- _Records excerpted from a collection_

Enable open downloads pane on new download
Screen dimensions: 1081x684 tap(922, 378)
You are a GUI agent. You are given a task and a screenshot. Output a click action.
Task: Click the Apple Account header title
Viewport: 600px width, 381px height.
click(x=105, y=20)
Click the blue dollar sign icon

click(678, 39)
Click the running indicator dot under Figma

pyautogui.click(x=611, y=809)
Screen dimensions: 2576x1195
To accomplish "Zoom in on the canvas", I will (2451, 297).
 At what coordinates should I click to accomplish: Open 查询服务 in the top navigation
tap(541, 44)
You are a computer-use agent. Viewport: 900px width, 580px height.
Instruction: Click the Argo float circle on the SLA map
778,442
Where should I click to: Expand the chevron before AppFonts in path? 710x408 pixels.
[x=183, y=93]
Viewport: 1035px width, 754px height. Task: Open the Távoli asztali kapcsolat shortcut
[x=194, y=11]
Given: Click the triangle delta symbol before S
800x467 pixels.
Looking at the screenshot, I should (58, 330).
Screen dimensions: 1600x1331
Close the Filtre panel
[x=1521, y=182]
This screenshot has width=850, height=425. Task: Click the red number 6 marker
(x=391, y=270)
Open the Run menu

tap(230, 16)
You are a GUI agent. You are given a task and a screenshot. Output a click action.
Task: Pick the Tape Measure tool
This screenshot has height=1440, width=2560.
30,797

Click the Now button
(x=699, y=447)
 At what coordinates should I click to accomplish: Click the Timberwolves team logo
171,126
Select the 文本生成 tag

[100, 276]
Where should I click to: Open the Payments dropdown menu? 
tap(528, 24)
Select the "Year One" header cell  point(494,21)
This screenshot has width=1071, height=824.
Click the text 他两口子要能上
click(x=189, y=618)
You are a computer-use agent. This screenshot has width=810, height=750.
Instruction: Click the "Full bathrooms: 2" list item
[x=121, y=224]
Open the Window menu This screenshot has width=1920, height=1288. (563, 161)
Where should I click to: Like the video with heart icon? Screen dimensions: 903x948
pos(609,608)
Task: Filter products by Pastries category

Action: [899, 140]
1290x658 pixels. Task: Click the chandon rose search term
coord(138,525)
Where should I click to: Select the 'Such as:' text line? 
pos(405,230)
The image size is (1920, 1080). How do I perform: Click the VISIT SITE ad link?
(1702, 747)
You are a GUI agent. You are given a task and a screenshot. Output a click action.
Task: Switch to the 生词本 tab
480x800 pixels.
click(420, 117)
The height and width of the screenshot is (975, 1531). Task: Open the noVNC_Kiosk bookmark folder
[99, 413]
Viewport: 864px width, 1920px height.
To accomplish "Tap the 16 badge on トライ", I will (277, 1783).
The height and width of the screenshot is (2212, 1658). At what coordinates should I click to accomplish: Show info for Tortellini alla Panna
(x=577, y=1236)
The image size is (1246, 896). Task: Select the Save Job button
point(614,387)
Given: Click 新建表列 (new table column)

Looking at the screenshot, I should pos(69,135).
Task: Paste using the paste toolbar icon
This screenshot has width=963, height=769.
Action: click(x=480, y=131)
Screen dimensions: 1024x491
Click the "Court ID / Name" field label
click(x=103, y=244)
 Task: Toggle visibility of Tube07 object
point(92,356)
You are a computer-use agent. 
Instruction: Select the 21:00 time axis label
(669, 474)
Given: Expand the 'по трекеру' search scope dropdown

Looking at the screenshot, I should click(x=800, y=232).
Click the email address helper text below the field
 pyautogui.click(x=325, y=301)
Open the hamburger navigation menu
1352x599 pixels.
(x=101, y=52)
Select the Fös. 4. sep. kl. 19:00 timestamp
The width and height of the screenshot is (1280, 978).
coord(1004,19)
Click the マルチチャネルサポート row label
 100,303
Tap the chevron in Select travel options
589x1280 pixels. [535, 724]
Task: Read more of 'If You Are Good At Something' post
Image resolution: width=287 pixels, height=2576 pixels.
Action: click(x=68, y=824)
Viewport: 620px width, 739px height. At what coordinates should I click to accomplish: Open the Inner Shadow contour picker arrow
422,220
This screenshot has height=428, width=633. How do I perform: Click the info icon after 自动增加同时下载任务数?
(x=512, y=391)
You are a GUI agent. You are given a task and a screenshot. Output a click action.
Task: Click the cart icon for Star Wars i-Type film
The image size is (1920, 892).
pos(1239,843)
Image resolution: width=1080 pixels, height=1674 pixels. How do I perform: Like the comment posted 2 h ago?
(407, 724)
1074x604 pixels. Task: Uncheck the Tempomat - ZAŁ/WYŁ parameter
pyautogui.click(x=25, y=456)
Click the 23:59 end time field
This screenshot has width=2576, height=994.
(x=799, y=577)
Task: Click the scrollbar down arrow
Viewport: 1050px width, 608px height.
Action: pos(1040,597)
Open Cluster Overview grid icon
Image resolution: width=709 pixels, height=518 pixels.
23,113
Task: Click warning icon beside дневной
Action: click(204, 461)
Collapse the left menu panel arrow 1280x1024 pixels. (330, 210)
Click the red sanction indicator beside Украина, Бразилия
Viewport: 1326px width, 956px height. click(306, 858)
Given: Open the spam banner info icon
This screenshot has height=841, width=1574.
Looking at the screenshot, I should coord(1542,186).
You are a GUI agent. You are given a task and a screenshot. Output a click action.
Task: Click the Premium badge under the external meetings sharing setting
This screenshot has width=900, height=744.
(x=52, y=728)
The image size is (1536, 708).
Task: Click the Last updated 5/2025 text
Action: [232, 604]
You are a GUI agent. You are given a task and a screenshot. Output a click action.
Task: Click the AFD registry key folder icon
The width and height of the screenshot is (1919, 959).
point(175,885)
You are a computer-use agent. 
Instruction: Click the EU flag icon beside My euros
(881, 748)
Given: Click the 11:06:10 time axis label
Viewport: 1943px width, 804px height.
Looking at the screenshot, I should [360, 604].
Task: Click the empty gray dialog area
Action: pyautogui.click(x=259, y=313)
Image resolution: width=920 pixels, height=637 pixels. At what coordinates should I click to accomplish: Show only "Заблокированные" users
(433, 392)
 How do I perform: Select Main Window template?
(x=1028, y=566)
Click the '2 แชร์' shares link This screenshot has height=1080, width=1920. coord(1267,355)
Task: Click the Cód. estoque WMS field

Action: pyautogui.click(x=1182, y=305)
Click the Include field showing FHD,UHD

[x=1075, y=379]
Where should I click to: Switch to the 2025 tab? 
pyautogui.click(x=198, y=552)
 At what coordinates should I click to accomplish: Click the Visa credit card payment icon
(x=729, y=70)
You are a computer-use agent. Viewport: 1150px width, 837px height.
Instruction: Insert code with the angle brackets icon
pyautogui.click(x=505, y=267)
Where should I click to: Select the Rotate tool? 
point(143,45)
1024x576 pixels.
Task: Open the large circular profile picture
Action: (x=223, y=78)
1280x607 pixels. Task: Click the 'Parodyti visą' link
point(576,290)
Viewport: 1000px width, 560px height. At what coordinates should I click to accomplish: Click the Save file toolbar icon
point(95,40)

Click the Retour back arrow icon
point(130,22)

- _What is required_
Copy every line of the listing above, keeping each one unchanged.

- _Correct output_
Enable open downloads pane on new download
Screen dimensions: 1081x684 tap(922, 378)
You are a GUI agent. You are given a task and a screenshot. Output a click action.
Task: Click the Apple Account header title
Viewport: 600px width, 381px height.
click(x=105, y=20)
Click the blue dollar sign icon

click(678, 39)
Click the running indicator dot under Figma

pyautogui.click(x=611, y=809)
Screen dimensions: 2576x1195
To accomplish "Zoom in on the canvas", I will (2451, 297).
 At what coordinates should I click to accomplish: Open 查询服务 in the top navigation
tap(541, 44)
You are a computer-use agent. Viewport: 900px width, 580px height.
Instruction: Click the Argo float circle on the SLA map
778,442
Where should I click to: Expand the chevron before AppFonts in path? 710x408 pixels.
[x=183, y=93]
Viewport: 1035px width, 754px height. Task: Open the Távoli asztali kapcsolat shortcut
[x=194, y=11]
Given: Click the triangle delta symbol before S
800x467 pixels.
Looking at the screenshot, I should (58, 330).
Screen dimensions: 1600x1331
Close the Filtre panel
[x=1521, y=182]
This screenshot has width=850, height=425. Task: Click the red number 6 marker
(x=391, y=270)
Open the Run menu

tap(230, 16)
You are a GUI agent. You are given a task and a screenshot. Output a click action.
Task: Pick the Tape Measure tool
This screenshot has height=1440, width=2560.
30,797

Click the Now button
(x=699, y=447)
 At what coordinates should I click to accomplish: Click the Timberwolves team logo
171,126
Select the 文本生成 tag

[100, 276]
Where should I click to: Open the Payments dropdown menu? 
tap(528, 24)
Select the "Year One" header cell  point(494,21)
This screenshot has width=1071, height=824.
Click the text 他两口子要能上
click(x=189, y=618)
You are a computer-use agent. This screenshot has width=810, height=750.
Instruction: Click the "Full bathrooms: 2" list item
[x=121, y=224]
Open the Window menu This screenshot has width=1920, height=1288. (563, 161)
Where should I click to: Like the video with heart icon? Screen dimensions: 903x948
pos(609,608)
Task: Filter products by Pastries category

Action: [899, 140]
1290x658 pixels. Task: Click the chandon rose search term
coord(138,525)
Where should I click to: Select the 'Such as:' text line? 
pos(405,230)
The image size is (1920, 1080). How do I perform: Click the VISIT SITE ad link?
(1702, 747)
You are a GUI agent. You are given a task and a screenshot. Output a click action.
Task: Switch to the 生词本 tab
480x800 pixels.
click(420, 117)
The height and width of the screenshot is (975, 1531). Task: Open the noVNC_Kiosk bookmark folder
[99, 413]
Viewport: 864px width, 1920px height.
To accomplish "Tap the 16 badge on トライ", I will (277, 1783).
The height and width of the screenshot is (2212, 1658). At what coordinates should I click to accomplish: Show info for Tortellini alla Panna
(x=577, y=1236)
The image size is (1246, 896). Task: Select the Save Job button
point(614,387)
Given: Click 新建表列 (new table column)

Looking at the screenshot, I should pos(69,135).
Task: Paste using the paste toolbar icon
This screenshot has width=963, height=769.
Action: click(x=480, y=131)
Screen dimensions: 1024x491
Click the "Court ID / Name" field label
click(x=103, y=244)
 Task: Toggle visibility of Tube07 object
point(92,356)
You are a computer-use agent. 
Instruction: Select the 21:00 time axis label
(669, 474)
Given: Expand the 'по трекеру' search scope dropdown

Looking at the screenshot, I should click(x=800, y=232).
Click the email address helper text below the field
 pyautogui.click(x=325, y=301)
Open the hamburger navigation menu
1352x599 pixels.
(x=101, y=52)
Select the Fös. 4. sep. kl. 19:00 timestamp
The width and height of the screenshot is (1280, 978).
coord(1004,19)
Click the マルチチャネルサポート row label
 100,303
Tap the chevron in Select travel options
589x1280 pixels. [535, 724]
Task: Read more of 'If You Are Good At Something' post
Image resolution: width=287 pixels, height=2576 pixels.
Action: click(x=68, y=824)
Viewport: 620px width, 739px height. At what coordinates should I click to accomplish: Open the Inner Shadow contour picker arrow
422,220
This screenshot has height=428, width=633. How do I perform: Click the info icon after 自动增加同时下载任务数?
(x=512, y=391)
You are a GUI agent. You are given a task and a screenshot. Output a click action.
Task: Click the cart icon for Star Wars i-Type film
The image size is (1920, 892).
pos(1239,843)
Image resolution: width=1080 pixels, height=1674 pixels. How do I perform: Like the comment posted 2 h ago?
(407, 724)
1074x604 pixels. Task: Uncheck the Tempomat - ZAŁ/WYŁ parameter
pyautogui.click(x=25, y=456)
Click the 23:59 end time field
This screenshot has width=2576, height=994.
(x=799, y=577)
Task: Click the scrollbar down arrow
Viewport: 1050px width, 608px height.
Action: pos(1040,597)
Open Cluster Overview grid icon
Image resolution: width=709 pixels, height=518 pixels.
23,113
Task: Click warning icon beside дневной
Action: click(204, 461)
Collapse the left menu panel arrow 1280x1024 pixels. (330, 210)
Click the red sanction indicator beside Украина, Бразилия
Viewport: 1326px width, 956px height. click(306, 858)
Given: Open the spam banner info icon
This screenshot has height=841, width=1574.
Looking at the screenshot, I should coord(1542,186).
You are a GUI agent. You are given a task and a screenshot. Output a click action.
Task: Click the Premium badge under the external meetings sharing setting
This screenshot has width=900, height=744.
(x=52, y=728)
The image size is (1536, 708).
Task: Click the Last updated 5/2025 text
Action: [232, 604]
You are a GUI agent. You are given a task and a screenshot. Output a click action.
Task: Click the AFD registry key folder icon
The width and height of the screenshot is (1919, 959).
point(175,885)
You are a computer-use agent. 
Instruction: Click the EU flag icon beside My euros
(881, 748)
Given: Click the 11:06:10 time axis label
Viewport: 1943px width, 804px height.
Looking at the screenshot, I should [360, 604].
Task: Click the empty gray dialog area
Action: pyautogui.click(x=259, y=313)
Image resolution: width=920 pixels, height=637 pixels. At what coordinates should I click to accomplish: Show only "Заблокированные" users
(433, 392)
 How do I perform: Select Main Window template?
(x=1028, y=566)
Click the '2 แชร์' shares link This screenshot has height=1080, width=1920. coord(1267,355)
Task: Click the Cód. estoque WMS field

Action: pyautogui.click(x=1182, y=305)
Click the Include field showing FHD,UHD

[x=1075, y=379]
Where should I click to: Switch to the 2025 tab? 
pyautogui.click(x=198, y=552)
 At what coordinates should I click to accomplish: Click the Visa credit card payment icon
(x=729, y=70)
You are a computer-use agent. Viewport: 1150px width, 837px height.
Instruction: Insert code with the angle brackets icon
pyautogui.click(x=505, y=267)
Where should I click to: Select the Rotate tool? 
point(143,45)
1024x576 pixels.
Task: Open the large circular profile picture
Action: (x=223, y=78)
1280x607 pixels. Task: Click the 'Parodyti visą' link
point(576,290)
Viewport: 1000px width, 560px height. At what coordinates should I click to accomplish: Click the Save file toolbar icon
point(95,40)

Click the Retour back arrow icon
point(130,22)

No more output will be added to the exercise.